El sindicato anunció una medida de fuerza que podría afectar la actividad aerocomercial, incluyendo una concentración y marcha en Buenos Aires, ante la falta de acuerdo en las negociaciones salariales.
La Asociación de Trabajadores del Estado (ATE) confirmó un paro nacional en la Administración Nacional de Aviación Civil (ANAC) para el próximo martes 21 de abril, tras el vencimiento de la conciliación obligatoria y el fracaso de las negociaciones paritarias. La medida podría afectar la actividad aerocomercial e incluirá una concentración en la Ciudad de Buenos Aires, con una marcha hacia Aeroparque.
La secretaria general adjunta del gremio, Mercedes Cabezas, advirtió que la protesta busca visibilizar la pérdida salarial de los estatales y anticipó acciones durante la semana previa en distintos organismos públicos.
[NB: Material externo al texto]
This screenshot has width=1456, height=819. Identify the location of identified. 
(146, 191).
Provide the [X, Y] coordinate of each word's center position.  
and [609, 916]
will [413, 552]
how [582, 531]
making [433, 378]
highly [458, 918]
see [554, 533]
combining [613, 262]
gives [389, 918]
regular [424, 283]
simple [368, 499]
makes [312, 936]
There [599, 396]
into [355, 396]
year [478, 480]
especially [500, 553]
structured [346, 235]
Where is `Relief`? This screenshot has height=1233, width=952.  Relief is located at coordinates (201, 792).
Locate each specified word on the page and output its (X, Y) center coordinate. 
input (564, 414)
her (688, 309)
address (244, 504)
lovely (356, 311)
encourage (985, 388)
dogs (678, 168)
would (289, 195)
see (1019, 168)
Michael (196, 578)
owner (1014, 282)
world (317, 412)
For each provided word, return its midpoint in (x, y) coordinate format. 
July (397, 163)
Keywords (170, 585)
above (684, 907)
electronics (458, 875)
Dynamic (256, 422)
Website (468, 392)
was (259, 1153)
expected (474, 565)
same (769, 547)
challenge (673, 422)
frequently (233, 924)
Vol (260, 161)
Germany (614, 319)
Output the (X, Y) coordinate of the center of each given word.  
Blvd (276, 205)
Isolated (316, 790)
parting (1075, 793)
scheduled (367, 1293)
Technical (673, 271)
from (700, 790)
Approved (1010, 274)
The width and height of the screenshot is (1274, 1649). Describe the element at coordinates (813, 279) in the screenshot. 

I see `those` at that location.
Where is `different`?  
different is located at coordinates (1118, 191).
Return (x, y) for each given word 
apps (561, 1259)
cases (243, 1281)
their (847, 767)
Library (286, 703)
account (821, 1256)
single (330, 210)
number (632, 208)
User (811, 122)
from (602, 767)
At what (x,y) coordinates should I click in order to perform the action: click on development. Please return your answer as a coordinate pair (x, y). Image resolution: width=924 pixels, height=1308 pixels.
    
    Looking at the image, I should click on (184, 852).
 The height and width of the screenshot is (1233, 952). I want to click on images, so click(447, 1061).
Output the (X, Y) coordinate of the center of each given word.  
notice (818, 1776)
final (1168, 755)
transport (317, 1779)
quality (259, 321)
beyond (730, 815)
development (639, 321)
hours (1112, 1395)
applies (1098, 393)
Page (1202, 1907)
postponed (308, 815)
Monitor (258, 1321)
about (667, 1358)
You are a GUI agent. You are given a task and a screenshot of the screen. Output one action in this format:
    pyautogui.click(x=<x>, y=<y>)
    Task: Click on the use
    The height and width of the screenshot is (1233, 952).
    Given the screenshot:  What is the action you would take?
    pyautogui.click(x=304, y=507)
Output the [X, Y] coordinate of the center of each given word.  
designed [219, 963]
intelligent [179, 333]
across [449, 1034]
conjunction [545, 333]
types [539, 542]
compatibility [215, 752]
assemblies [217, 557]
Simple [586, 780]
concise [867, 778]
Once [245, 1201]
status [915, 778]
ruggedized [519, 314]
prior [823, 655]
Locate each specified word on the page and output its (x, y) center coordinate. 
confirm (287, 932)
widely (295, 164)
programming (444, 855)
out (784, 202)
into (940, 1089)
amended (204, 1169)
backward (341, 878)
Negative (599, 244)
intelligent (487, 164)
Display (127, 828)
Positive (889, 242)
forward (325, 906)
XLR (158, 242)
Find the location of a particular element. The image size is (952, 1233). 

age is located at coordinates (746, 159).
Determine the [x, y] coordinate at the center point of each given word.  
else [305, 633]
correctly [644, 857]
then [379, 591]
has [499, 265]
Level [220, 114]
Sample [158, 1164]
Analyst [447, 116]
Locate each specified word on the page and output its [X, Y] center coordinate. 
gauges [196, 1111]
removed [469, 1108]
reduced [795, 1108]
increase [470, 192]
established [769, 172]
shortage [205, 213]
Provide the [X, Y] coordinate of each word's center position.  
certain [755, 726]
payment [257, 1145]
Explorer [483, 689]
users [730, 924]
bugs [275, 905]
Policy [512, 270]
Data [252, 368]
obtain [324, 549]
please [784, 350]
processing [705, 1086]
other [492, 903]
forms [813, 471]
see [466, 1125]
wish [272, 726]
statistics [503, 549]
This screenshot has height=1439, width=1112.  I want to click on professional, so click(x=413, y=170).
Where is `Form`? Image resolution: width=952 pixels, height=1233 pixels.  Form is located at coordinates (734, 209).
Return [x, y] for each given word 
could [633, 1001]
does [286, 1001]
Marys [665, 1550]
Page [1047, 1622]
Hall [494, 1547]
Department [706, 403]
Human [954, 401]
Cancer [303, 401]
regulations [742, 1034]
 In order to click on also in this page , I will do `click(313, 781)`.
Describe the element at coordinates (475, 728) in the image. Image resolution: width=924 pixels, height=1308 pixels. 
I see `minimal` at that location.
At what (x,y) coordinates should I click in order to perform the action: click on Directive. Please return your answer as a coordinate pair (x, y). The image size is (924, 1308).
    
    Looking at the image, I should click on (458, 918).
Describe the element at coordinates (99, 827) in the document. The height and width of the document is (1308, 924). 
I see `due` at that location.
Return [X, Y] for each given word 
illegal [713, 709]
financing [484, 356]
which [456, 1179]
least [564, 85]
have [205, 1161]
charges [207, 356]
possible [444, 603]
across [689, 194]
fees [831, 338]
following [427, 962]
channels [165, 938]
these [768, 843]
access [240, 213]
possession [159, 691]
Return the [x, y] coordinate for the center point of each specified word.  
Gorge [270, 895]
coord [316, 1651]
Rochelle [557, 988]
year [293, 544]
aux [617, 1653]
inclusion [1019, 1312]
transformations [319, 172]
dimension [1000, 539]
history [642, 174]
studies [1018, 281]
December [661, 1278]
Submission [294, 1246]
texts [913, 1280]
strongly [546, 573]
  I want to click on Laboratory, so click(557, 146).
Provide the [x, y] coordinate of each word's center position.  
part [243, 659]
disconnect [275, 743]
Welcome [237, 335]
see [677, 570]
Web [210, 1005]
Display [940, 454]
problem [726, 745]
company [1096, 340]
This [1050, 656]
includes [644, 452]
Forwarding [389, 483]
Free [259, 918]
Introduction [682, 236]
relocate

Según la dirigente, los salarios vienen perdiendo sistemáticamente frente a la inflación, mientras el Gobierno recorta funciones esenciales del Estado.
Uno de los focos del conflicto está en la ANAC, donde ATE denunció irregularidades en el pago de una suma no remunerativa. Cabezas afirmó que, tras figurar en los recibos, el Gobierno habría congelado los haberes y postergado el cobro. «El 20 se termina una conciliación obligatoria inédita. Nos dictaron conciliación para no negociar y, a pesar de nuestras cartas documento, nunca nos convocaron», sostuvo.
Marcelo Belelli, coordinador de ATE-ANAC, ratificó la medida de fuerza ante la falta de una propuesta salarial que compense la pérdida del poder adquisitivo: «La ANAC, que controla el funcionamiento de todos los sectores, no ha tenido incrementos que equiparen la situación actual». Al no existir limitaciones legales vigentes, el gremio se encuentra en libertad de acción para interrumpir tareas de fiscalización y control.
El sindicato también alertó sobre el impacto del ajuste en otros organismos estatales, mencionando despidos en el Servicio Meteorológico Nacional, desmantelamiento de controles en el INTI y debilitamiento de tareas en el SENASA, vinculadas al control sanitario y alimentario. «Las alarmas se encienden por cargamentos rechazados en otros países, pero nadie mira lo que sucede adentro», agregó Cabezas.
Por último, la dirigente remarcó que el conflicto trasciende la discusión salarial: «Ya no es solo un reclamo por ingresos: se trata de defender el empleo y los servicios públicos esenciales. El 21 vamos a parar en todo el país para que el Gobierno escuche».